Cailin Anning is a full-time music manager originally from Sydney Australia now residing between Los Angeles and Las Vegas. When asked to write this article, Cailin jumped at the opportunity as she describes, and then not too long after, she “allowed her ego to whisper words of discouragement- I am, after all, only human.”
Prior to November 2016, if you had asked me if I ever thought I’d see myself living in Las Vegas, let alone working on The Strip, my answer would’ve been something along the lines of never in a million years. Just like you should be careful what you wish for, you should also be careful about what you say you’d never do, say or consider. I’ve certainly learned that there’s a vast amount of merit to the simple saying ‘Never say never’.
Once upon a time, I’d have described myself as a classic Virgo with a perfectionist approach to my life and I’d be lying if I said I wasn’t proud of being workaholic at the time. But the universe has a funny way of serving up lessons that at times carefully peel away the layers we spend all our time building through our formative years and on other occasions these lessons come bearing toward you like a big Mack truck seemingly out of nowhere.
I moved to Las Vegas, Nevada in June 2017. As Las Vegas’ newest Aussie resident I made a promise to myself that I would say ‘yes’ to everything (within reason of course!) in order to kick-start my new life in this strange, so very often misunderstood, ‘big little town’.For the first few months my journey was what felt like complete unimaginable magic. From fulfilling my wildest dreams as an avid 90’s child partying backstage with The Backstreet Boys, to meeting Pop and R&B queen Mariah Carey, to watching professional NHL games at a brand new state of the art arena, life was good and boy was I grateful. Working as the head of Digital Marketing for a prime global hospitality and nightlife group with offices in the world’s 2nd largest hotel, anything felt possible.
As a strong believer that in order to be great in the music industry you should foster a healthy respect for all genres on offer, I joined my newly made friends and colleagues in attending Route 91 Harvest Festival, a three day Country music festival that drew over 22,000 attendees that year.
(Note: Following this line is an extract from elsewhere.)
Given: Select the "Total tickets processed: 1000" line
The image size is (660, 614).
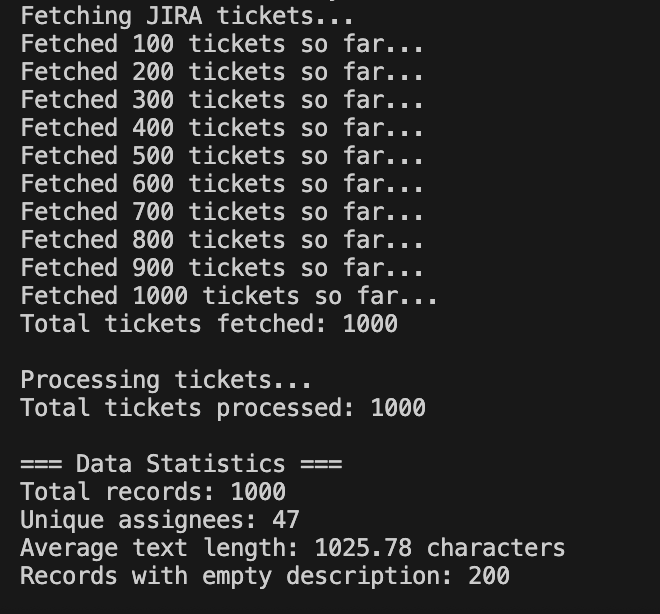Looking at the screenshot, I should click(223, 408).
On Sunday, October 1st, 2017 my life as I knew it changed forever. On that day 58 people lost their lives and many more were injured and forever affected by what was the 274th mass shooting in the United States that year, with the Route 91 massacre now the deadliest mass shooting in modern US history.
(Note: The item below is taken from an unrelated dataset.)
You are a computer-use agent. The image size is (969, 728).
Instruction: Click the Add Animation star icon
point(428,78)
I found myself wading through what the words ‘victim’, ‘trauma’ and ‘survivor’ now meant for me. I felt isolated, trapped and separate from everything, foreign in every sense of the word… it didn’t matter how many people reached out with words of support; the story I told myself was that I was alone. Experiencing gun violence first hand in the USA, I have felt powerless to speak, I have felt misunderstood and lonely especially since sharing what’s inside with the outside doesn’t come easily to me, as I’m sure is the case for many others.
Just over one year on, I believe I have been gifted with the kind of life lesson that shakes the very foundations of who you think you are and thought you wanted to be… or more accurately whom you thought you should be based on external expectations from society, family and the baseline human desire to find connection and belonging.
It’s important to share, speak up, communicate and ask for help. Finding gratitude in the darkest of places isn’t easy but it’s the kindest thing you can do for yourself and others around you. We often like to talk about The Challenge and The Triumph and show scars after healing, but rarely do we share the hard, vulnerable, messy, open wound middle… I have life, I have faith, I have a purpose and I have never been alone regardless of the story that I have told myself. I am not perfect, but I now understand that’s not the goal; instead, I had to learn how to forgive myself.
Through my journey dealing with my trauma, I have discovered myself. I have learned how to live my truth and understand what it means to give and most importantly receive love and compassion. The most important lesson I have realised is that the work is never done, and I have learned how to give myself the permission I wrongfully looked for from external sources.
Since the age of 19 I have been working in entertainment, media and music in some way shape or form, and as a young professional in my twenties, I put so much pressure on myself to be ahead of the pack in my career. I now like to define myself as a ‘professional worrier in remission’ and have found a way to place importance on loving, forgiving and appreciating others and myself.
To me, what it means to BEYOUROWN Woman in the 21st century is to not apologise for being “too much” of anything by anybody else’s definition. We are allowed to change our minds, we are allowed to course correct, pivot, shift and reinvent ourselves, we are allowed to be strong, we are allowed to be passionate and emotional and that does not make us angry, intense, intimidating, bitchy or inconvenient. I believe in ownership, accountability and that laying your emotions bare is the bravest thing anyone can do in this world. I’m not done but I am better than yesterday, and that is ok.
I made a major decision to quit my job in senior management and pursue music management full time and I’m not looking back. I now manage songwriter/producer Derek Fuhrmann and I’m splitting my time between Las Vegas, Los Angeles and my hometown Sydney.
In an effort to stay present and while I don’t live too far into the future these days, but what I will tell you is that I’ll see you at the Grammys and I promise it’s going to be great.